INHOFE: I am also proud of the fact that I have known Jerome Holmes for some 5 years. Frankly, prior to this nomination, I made recommendations to the President that he consider this man because he is so incredibly qualified. We all agree he is a man of great character and undeniably fit for the bench. He has connections with both Oklahoma City and throughout Oklahoma, as well as the District of Columbia, a family history that goes back. … At a time when our Nation is faced with the onslaught of judicial activism, he is a breath of fresh air and I believe he is a man of character and principle; that he will rule justly within the parameters of the law.
The ruling was stayed, and is only applicable to Utah.
County officials in both Boulder, Colorado and St. Louis, Missouri issued licences yesterday in order to challenge their respective state's bans.Correct thats what the article says along with my post. Still a huge thing.
I do not really see this as a victory. I think the 5th circuit appellate will likely uphold the same-sex marriage ban in Texas on state's rights grounds and SCOTUS will pick it up and side with the limited government arguments. While the arguments against same-sex marriage itself are very weak, the argument that the people of a state have a right to regulate marriage in their state as they see fit is very strong. The language "leave it to the states" has already become the new mantra of the GOP and will likely shape the debate for the next generation in a state by state battle.
You are wrong about the strength of the legal arguments. "States rights" didn't hold up interracial marriage bans, what makes you think they work for a distinction of gender?
Here's the part that most people don't understand because SCOTUS was sneaky on it: they've already decided in favor of marriage equality in Windsor.
The level of scrutiny is different and SCOTUS is very conservative at this point in history.
Supreme Court Justice Antonin Scalia said:In my opinion, however, the view that this Court will take of state prohibition of same-sex marriage is indicated beyond mistaking by today’s opinion. As I have said, the real rationale of today’s opinion, whatever disappearing trail of its legalistic argle-bargle one chooses to follow, is that DOMA is motivated by “ ‘bare . . . desire to harm’ ” couples in same-sex marriages. Supra, at 18. How easy it is, indeed how inevitable, to reach the same conclusion with regard to state laws denying same-sex couples marital status. Consider how easy (inevitable) it is to make the following substitutions in a passage from today’s opinion ante, at 22:
The level of scrutiny is different and SCOTUS is very conservative at this point in history.
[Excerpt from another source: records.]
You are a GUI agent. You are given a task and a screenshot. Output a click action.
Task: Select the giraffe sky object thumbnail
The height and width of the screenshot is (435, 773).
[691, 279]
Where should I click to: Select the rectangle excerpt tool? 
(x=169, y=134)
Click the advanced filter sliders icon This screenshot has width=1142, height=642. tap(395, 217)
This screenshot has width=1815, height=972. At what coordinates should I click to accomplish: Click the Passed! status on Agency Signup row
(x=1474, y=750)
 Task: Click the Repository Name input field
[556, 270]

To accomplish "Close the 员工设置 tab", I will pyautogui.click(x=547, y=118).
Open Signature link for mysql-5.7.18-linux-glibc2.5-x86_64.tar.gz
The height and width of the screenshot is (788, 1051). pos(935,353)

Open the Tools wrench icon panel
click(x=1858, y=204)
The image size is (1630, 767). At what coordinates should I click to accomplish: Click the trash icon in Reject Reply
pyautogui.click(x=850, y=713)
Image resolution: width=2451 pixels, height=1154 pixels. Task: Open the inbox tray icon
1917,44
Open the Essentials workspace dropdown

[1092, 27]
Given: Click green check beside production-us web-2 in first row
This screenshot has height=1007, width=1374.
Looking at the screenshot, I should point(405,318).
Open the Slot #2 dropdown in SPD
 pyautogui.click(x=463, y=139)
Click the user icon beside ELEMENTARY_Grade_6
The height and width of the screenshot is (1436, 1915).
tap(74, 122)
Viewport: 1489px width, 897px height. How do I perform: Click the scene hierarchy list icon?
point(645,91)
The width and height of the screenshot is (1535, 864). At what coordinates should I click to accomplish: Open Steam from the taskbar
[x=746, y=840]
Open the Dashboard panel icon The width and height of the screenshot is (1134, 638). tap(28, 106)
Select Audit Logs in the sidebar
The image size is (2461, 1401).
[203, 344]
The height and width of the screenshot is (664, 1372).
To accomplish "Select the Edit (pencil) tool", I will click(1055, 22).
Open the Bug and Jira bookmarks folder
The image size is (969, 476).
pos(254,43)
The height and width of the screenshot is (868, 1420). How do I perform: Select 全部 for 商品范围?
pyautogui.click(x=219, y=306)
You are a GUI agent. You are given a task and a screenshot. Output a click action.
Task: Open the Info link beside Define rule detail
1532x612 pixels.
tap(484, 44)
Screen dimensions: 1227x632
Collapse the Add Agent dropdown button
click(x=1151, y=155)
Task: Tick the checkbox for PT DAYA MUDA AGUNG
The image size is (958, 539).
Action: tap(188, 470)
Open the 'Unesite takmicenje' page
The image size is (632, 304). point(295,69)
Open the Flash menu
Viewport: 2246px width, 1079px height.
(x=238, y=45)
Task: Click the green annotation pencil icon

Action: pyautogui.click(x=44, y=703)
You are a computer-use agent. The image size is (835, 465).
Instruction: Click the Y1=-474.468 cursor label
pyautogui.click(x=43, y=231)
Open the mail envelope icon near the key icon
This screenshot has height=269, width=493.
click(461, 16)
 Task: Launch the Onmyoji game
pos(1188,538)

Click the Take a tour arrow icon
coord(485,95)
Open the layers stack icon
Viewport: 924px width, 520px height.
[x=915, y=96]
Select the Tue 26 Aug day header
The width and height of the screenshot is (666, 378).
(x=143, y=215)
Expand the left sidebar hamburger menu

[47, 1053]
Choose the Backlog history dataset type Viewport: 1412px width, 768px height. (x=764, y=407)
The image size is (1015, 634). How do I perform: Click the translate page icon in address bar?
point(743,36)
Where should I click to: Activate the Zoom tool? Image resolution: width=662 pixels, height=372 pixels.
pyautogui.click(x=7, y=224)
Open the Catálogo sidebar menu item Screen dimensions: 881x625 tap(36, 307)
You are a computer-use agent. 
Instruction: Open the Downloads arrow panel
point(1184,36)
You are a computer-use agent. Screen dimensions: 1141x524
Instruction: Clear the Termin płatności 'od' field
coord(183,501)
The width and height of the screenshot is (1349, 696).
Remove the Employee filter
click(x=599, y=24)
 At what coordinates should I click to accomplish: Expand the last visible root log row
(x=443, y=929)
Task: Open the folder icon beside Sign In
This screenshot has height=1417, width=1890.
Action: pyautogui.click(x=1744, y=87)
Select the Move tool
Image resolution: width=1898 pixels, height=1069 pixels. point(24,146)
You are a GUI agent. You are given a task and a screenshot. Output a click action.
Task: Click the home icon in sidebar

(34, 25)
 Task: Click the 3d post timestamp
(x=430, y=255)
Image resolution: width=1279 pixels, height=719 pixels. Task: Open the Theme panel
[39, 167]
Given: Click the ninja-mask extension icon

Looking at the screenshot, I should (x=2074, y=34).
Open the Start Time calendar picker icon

They have also in the past struck down marriage bans on the basis of a person not paying their child support (Zablocki v Redhail) and being incarcerated (Turner v Safley). They were both held to the lowest level of scrutiny. Same sex marriage bans should be held to the heightened level of intermediate if we are holding that interracial marriage bans were based on race because same sex marriage bans are based on sex, not sexuality. That requires an important state interest. "Because the people of the state want this" is not and should not ever be "an important state interest". In fact, it shouldn't even be considered a legitimate state interest since it could easily justify pretty much an violation of people's rights that are not specifically listed within the US Constitution, something that is not supposed to happen.